I tend to disagree with the "cannot take advantage of parallel
processing" bit. Everything in the invoker is parallelized after updating
its central state (which should take a **very** short amount of time
relative to actual action runtime). It is not really optimized to scale to
a lot of containers *yet*.

## Not able to accurately control concurrent invocation.

Well, the limits are "concurrent actions in the system". You should be
able to get 5 activations on the queue with today's mechanism. You should
get as many containers as needed to handle your load. For very
short-running actions, you might not need N containers to handle N messages
in the queue.

## TPS is not deterministic.

I'm wondering: Have TPS been deterministic for just one user? I'd argue
that this is a valid metric on its own kind. I agree that these numbers can
drop significantly under heterogeneous load.

# Proposal:

I'll try to rephrase and add some bits of abstraction here and there to
see if I understood this correctly:

The controller should schedule based on individual actions. It should
not send those to an arbitrary invoker but rather to something that
identifies those actions themselves (a kafka topic in your example). I'll
call this *PerActionContainerPool*. Those calls from the controller will be
handled by each *ContainerProxy* directly rather than being threaded
through another "centralized" component (the invoker). The *ContainerProxy*
is responsible for handling the "aftermath": Writing activation records,
collecting logs etc (like today).

Iff the controller thinks that the existing containers cannot sustain
the load (i.e. if all containers are currently in use), it advises a
*ContainerCreationSystem* (all invokers combined in your case) to create a
new container. This container will be added to the *PerActionContainerPool*.

The invoker in your proposal has no scheduling logic at all (which is
sound with the issues lined out above) other than container creation itself.

# Conclusion:

I like the proposal in the abstract way I've tried to phrase above. It
indeed amplifies warm-container usage and in general should be superior to
the more statistical approach of today's loadbalancer.

I think we should discuss this proposal in an abstract,
non-technology-bound way. I do think that having so many kafka topics
including all the rebalancing needed can become an issue, especially
because the sheer number of kafka topics is unbounded. I also think that
the consumer lag is subject to eventual consistency and depending on how
eventual that is it can turn into queueing in your system, even though that
wouldn't be necessary from a capacity perspective.

I don't want to ditch the proposal because of those concerns though!

As I said: The proposal itself makes a lot of sense and I like it a lot!
Let's not trap ourselves in the technology used today though. You're
proposing a major restructuring so we might as well think more
green-fieldy. WDYT?

Christian and Markus

## RECORDED INFORMATION
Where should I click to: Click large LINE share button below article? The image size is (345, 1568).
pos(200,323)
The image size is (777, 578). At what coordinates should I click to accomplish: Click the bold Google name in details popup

## TASK INSTRUCTIONS
In the scheduling discussion, change "heterogeneous" to "mixed" within the passage between "I'm wondering: Have" and "under heterogeneous load.", inclusive, and write out that passage. The listing comes from a different source than the scheduling discussion.

## SOLUTION
I'm wondering: Have TPS been deterministic for just one user? I'd argue
that this is a valid metric on its own kind. I agree that these numbers can
drop significantly under mixed load.